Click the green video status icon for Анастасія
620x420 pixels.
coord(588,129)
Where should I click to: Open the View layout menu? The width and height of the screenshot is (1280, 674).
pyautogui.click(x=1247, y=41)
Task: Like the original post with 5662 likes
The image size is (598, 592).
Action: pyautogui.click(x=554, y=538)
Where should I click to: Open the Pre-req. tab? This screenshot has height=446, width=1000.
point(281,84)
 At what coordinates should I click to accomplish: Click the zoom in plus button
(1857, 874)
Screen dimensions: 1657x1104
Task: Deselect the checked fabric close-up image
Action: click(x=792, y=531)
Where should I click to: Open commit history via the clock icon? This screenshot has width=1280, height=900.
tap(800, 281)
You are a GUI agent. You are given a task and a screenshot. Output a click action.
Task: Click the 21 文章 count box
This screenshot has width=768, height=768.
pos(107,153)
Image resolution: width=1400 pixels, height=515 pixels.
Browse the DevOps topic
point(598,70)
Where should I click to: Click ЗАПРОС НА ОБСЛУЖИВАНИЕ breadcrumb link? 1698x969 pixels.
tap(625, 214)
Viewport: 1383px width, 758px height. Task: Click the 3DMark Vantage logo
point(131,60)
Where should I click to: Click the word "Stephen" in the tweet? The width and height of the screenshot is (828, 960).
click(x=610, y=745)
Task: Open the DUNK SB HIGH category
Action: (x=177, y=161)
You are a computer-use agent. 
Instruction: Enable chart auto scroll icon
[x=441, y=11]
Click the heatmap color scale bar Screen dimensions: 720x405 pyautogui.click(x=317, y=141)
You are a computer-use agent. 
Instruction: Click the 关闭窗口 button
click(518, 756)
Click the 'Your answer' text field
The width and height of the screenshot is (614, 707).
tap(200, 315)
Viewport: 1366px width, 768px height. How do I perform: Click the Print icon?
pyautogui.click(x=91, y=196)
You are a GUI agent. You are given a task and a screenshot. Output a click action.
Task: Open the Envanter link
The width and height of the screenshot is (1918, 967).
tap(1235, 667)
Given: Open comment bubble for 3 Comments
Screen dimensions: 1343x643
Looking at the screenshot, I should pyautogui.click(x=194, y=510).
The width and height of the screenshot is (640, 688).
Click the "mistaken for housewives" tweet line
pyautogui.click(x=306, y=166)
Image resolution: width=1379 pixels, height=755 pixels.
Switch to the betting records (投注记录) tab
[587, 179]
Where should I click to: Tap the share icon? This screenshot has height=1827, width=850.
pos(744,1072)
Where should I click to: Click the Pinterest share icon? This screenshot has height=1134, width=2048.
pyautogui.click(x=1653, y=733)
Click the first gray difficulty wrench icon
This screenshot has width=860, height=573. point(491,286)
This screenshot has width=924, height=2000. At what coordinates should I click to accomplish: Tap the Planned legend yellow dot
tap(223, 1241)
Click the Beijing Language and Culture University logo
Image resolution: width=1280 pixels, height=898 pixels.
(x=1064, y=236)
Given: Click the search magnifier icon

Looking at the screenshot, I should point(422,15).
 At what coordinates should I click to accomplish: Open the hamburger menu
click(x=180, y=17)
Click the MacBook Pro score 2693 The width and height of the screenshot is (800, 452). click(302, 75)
──────
◆ BRIEF ◆
The material shown above is to be retyped in full, without alteration.

◆ REPLY ◆
Click the green video status icon for Анастасія
620x420 pixels.
coord(588,129)
Where should I click to: Open the View layout menu? The width and height of the screenshot is (1280, 674).
pyautogui.click(x=1247, y=41)
Task: Like the original post with 5662 likes
The image size is (598, 592).
Action: pyautogui.click(x=554, y=538)
Where should I click to: Open the Pre-req. tab? This screenshot has height=446, width=1000.
point(281,84)
 At what coordinates should I click to accomplish: Click the zoom in plus button
(1857, 874)
Screen dimensions: 1657x1104
Task: Deselect the checked fabric close-up image
Action: click(x=792, y=531)
Where should I click to: Open commit history via the clock icon? This screenshot has width=1280, height=900.
tap(800, 281)
You are a GUI agent. You are given a task and a screenshot. Output a click action.
Task: Click the 21 文章 count box
This screenshot has width=768, height=768.
pos(107,153)
Image resolution: width=1400 pixels, height=515 pixels.
Browse the DevOps topic
point(598,70)
Where should I click to: Click ЗАПРОС НА ОБСЛУЖИВАНИЕ breadcrumb link? 1698x969 pixels.
tap(625, 214)
Viewport: 1383px width, 758px height. Task: Click the 3DMark Vantage logo
point(131,60)
Where should I click to: Click the word "Stephen" in the tweet? The width and height of the screenshot is (828, 960).
click(x=610, y=745)
Task: Open the DUNK SB HIGH category
Action: (x=177, y=161)
You are a computer-use agent. 
Instruction: Enable chart auto scroll icon
[x=441, y=11]
Click the heatmap color scale bar Screen dimensions: 720x405 pyautogui.click(x=317, y=141)
You are a computer-use agent. 
Instruction: Click the 关闭窗口 button
click(518, 756)
Click the 'Your answer' text field
The width and height of the screenshot is (614, 707).
tap(200, 315)
Viewport: 1366px width, 768px height. How do I perform: Click the Print icon?
pyautogui.click(x=91, y=196)
You are a GUI agent. You are given a task and a screenshot. Output a click action.
Task: Open the Envanter link
The width and height of the screenshot is (1918, 967).
tap(1235, 667)
Given: Open comment bubble for 3 Comments
Screen dimensions: 1343x643
Looking at the screenshot, I should pyautogui.click(x=194, y=510).
The width and height of the screenshot is (640, 688).
Click the "mistaken for housewives" tweet line
pyautogui.click(x=306, y=166)
Image resolution: width=1379 pixels, height=755 pixels.
Switch to the betting records (投注记录) tab
[587, 179]
Where should I click to: Tap the share icon? This screenshot has height=1827, width=850.
pos(744,1072)
Where should I click to: Click the Pinterest share icon? This screenshot has height=1134, width=2048.
pyautogui.click(x=1653, y=733)
Click the first gray difficulty wrench icon
This screenshot has width=860, height=573. point(491,286)
This screenshot has width=924, height=2000. At what coordinates should I click to accomplish: Tap the Planned legend yellow dot
tap(223, 1241)
Click the Beijing Language and Culture University logo
Image resolution: width=1280 pixels, height=898 pixels.
(x=1064, y=236)
Given: Click the search magnifier icon

Looking at the screenshot, I should point(422,15).
 At what coordinates should I click to accomplish: Open the hamburger menu
click(x=180, y=17)
Click the MacBook Pro score 2693 The width and height of the screenshot is (800, 452). click(302, 75)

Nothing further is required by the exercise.